WHAT IS EXPECTED> Exactly the lines from the one with "Screen dimensions: 871x500" through the end of the records below are to be output, the first and last included, and no others.

RECORDS FOR THIS EXERCISE>
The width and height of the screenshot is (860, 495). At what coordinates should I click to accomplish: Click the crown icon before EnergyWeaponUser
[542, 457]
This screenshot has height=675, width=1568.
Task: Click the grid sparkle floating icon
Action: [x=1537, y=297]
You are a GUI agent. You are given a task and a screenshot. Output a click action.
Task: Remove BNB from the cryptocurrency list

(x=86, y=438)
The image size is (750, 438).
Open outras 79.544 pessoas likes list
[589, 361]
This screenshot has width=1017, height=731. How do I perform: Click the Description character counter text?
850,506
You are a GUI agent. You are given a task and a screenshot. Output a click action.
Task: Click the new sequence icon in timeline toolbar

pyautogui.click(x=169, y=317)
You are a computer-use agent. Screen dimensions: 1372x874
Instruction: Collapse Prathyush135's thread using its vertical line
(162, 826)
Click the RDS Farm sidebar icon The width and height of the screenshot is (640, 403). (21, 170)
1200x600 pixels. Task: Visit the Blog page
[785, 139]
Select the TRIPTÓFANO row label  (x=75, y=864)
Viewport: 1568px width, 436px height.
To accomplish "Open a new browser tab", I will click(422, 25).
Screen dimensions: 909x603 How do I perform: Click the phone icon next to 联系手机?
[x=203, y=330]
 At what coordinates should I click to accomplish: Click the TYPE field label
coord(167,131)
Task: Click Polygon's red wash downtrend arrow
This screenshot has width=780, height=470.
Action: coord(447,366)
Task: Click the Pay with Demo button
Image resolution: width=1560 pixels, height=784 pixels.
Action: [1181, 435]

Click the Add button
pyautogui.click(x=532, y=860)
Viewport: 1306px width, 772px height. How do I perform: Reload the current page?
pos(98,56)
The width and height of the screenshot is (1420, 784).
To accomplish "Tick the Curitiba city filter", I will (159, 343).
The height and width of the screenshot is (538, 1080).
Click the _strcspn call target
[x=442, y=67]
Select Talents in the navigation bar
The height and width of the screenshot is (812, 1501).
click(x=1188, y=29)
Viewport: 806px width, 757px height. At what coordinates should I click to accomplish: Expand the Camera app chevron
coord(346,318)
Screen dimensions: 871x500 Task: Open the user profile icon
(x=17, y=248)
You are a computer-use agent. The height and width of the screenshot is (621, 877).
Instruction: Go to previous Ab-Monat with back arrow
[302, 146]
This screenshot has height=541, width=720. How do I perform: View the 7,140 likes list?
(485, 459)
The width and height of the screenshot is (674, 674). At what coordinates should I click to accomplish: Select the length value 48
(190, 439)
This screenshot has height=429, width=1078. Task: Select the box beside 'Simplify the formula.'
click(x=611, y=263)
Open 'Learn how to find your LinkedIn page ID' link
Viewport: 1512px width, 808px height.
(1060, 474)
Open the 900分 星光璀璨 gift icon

ANSWER TO THE EXERCISE>
Screen dimensions: 871x500 Task: Open the user profile icon
(x=17, y=248)
You are a computer-use agent. The height and width of the screenshot is (621, 877).
Instruction: Go to previous Ab-Monat with back arrow
[302, 146]
This screenshot has height=541, width=720. How do I perform: View the 7,140 likes list?
(485, 459)
The width and height of the screenshot is (674, 674). At what coordinates should I click to accomplish: Select the length value 48
(190, 439)
This screenshot has height=429, width=1078. Task: Select the box beside 'Simplify the formula.'
click(x=611, y=263)
Open 'Learn how to find your LinkedIn page ID' link
Viewport: 1512px width, 808px height.
(1060, 474)
Open the 900分 星光璀璨 gift icon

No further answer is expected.